CAPÍTULO XXVI

1.5K 159 83
                                    

Sophie chegou às sete para me vestir. Levou muito tempo para completar a tarefa, tanto que Mr. Rochester, impaciente com a minha demora, mandou perguntar porque eu não descia. Ela estava justamente prendendo o véu no meu cabelo com um broche (o véu simples e sem rendas, afinal de contas). Escapuli das suas mãos assim que pude.

– Espere! – ela gritou em francês. – Olhe-se no espelho! A senhorita ainda não deu nem uma olhadinha!

Voltei-me da porta, então. Vi uma figura de vestido longo e véu, tão diferente de mim mesma que parecia quase uma estranha.

– Jane! – chamou uma voz.

Desci apressada, e fui recebida ao pé da escada por Mr. Rochester.

– Vagarosa! – ele disse – Meus miolos estão queimando de impaciência e você demora tanto!

Levou-me para a sala de jantar, olhou-me cuidadosamente, e disse que eu era "bela como um lírio, e não apenas o orgulho da sua vida, mas o desejo dos seus olhos." Então, concedeu-me exatos dez minutos para comer alguma coisa e tocou a sineta. Um dos criados que contratara recentemente, um lacaio, atendeu.

– John já aprontou a carruagem?

– Sim, senhor.

– Já desceram a bagagem?

– Estão descendo agora, senhor.

– Vá você mesmo até a igreja e veja se Mr. Wood (o pároco) e o sacristão estão lá. Volte e venha me dizer.

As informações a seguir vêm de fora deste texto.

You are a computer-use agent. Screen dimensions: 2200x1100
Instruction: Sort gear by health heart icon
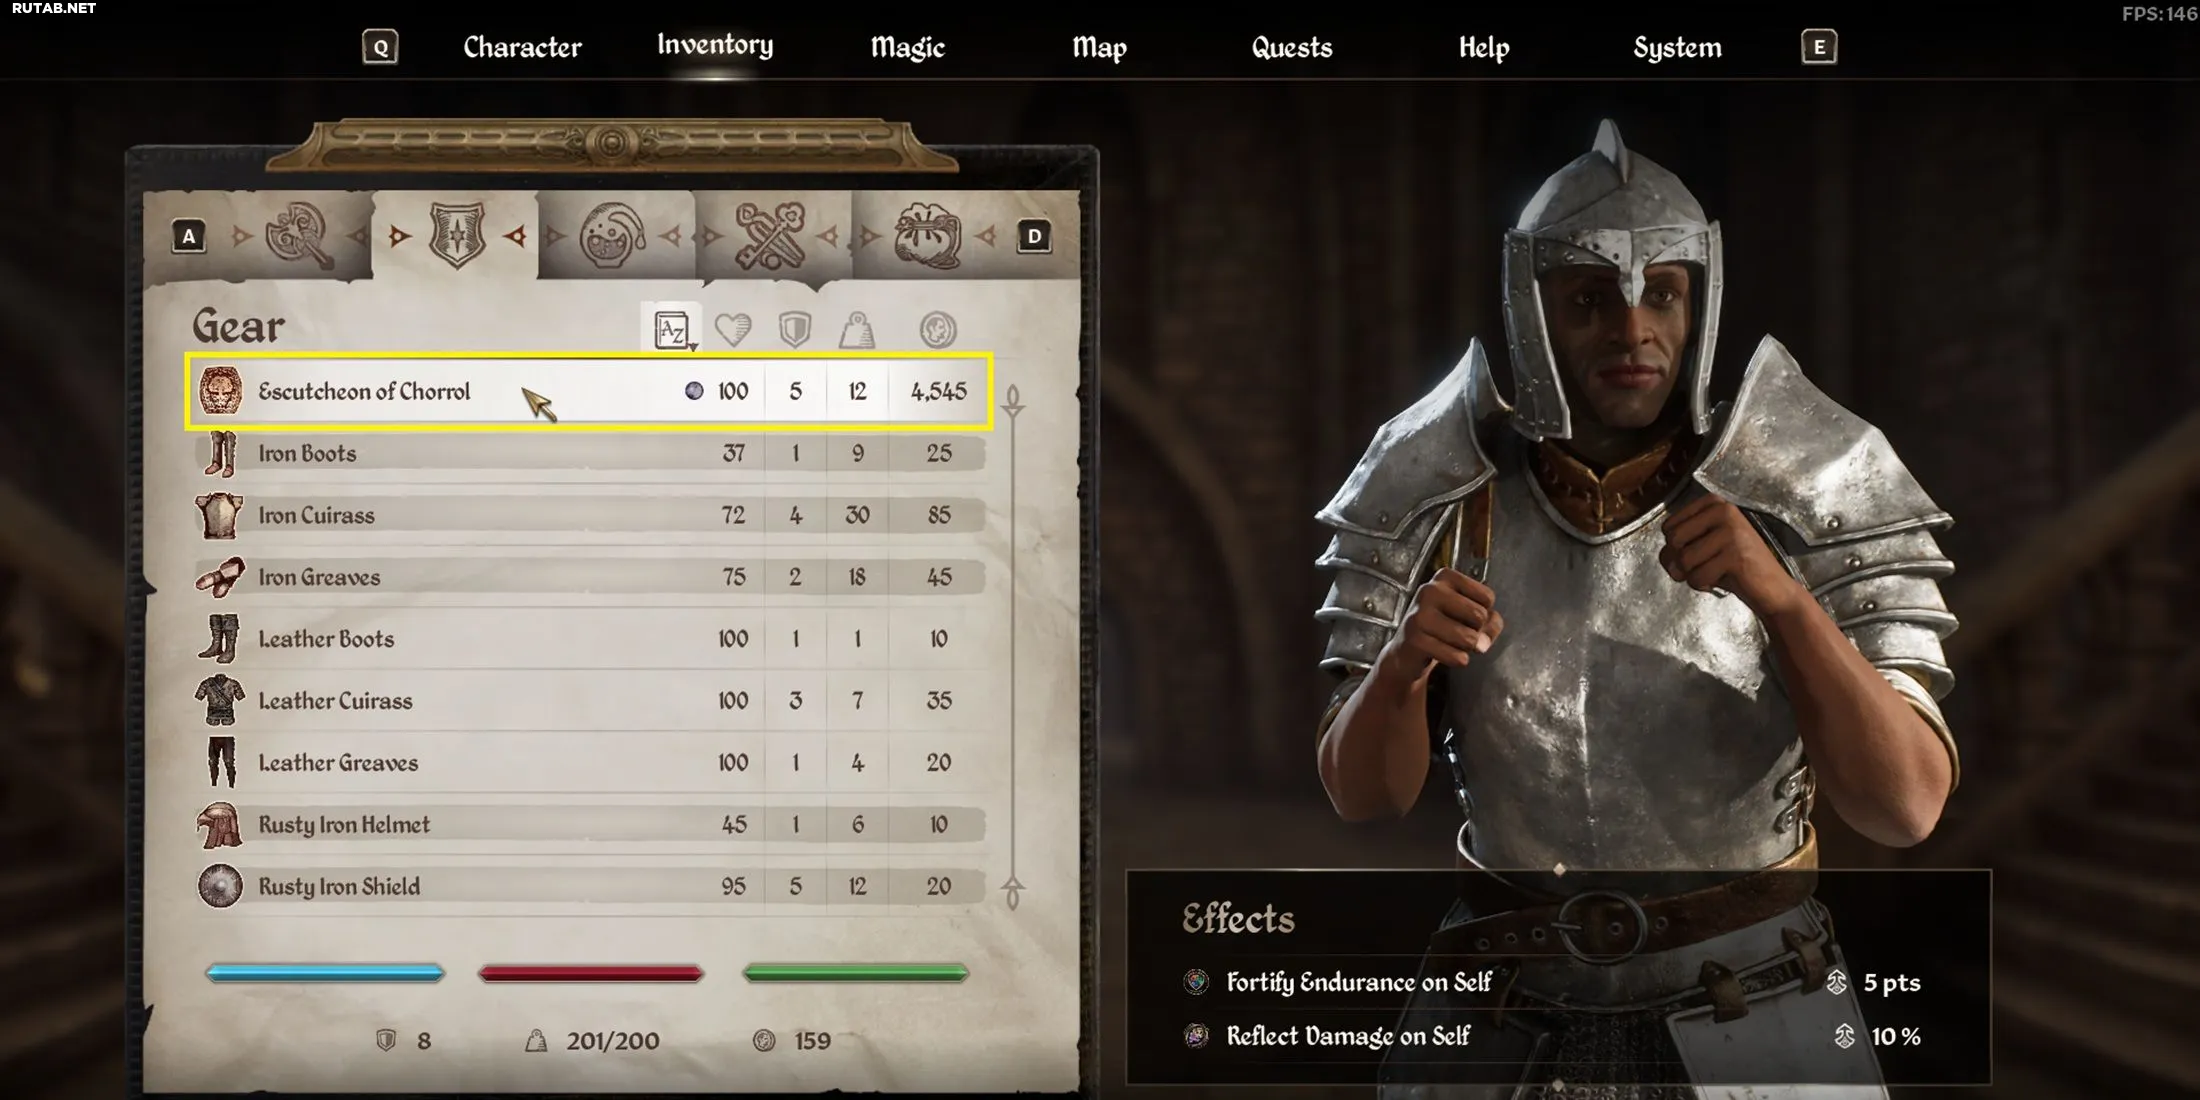[x=733, y=329]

A igreja, como o leitor já sabe, ficava logo após os portões. O lacaio voltou em seguida.

– Mr. Wood está na sacristia, colocando a sobrepeliz.

– E a carruagem?

– Os cavalos estão sendo atrelados.

– Não vamos precisar dela para ir até a igreja, mas deve estar pronta quando voltarmos. Todos os baús e bagagens arrumados e atados, e o cocheiro na boleia.

– Sim, senhor.

– Está pronta, Jane?

Levantei-me. Não havia criados, nem damas de honra, nem parentes para esperar por nós ou organizar a cerimônia. Apenas Mr. Rochester e eu. Mrs. Fairfax estava no vestíbulo quando passamos. Pararia de bom grado para falar com ela, mas minha mão foi segura por uma mão de aço. Fui levada pela estrada num passo tão rápido que mal podia acompanhar. Bastava olhar para Mr. Rochester para perceber que nenhum minuto de atraso seria tolerado, sob pretexto algum. Duvido que tenha havido algum dia um noivo que se parecesse com ele: tão determinado nesse propósito, tão terrivelmente resoluto. Ou que, sob o cenho carregado, mostrasse um olhar tão ardente e brilhante.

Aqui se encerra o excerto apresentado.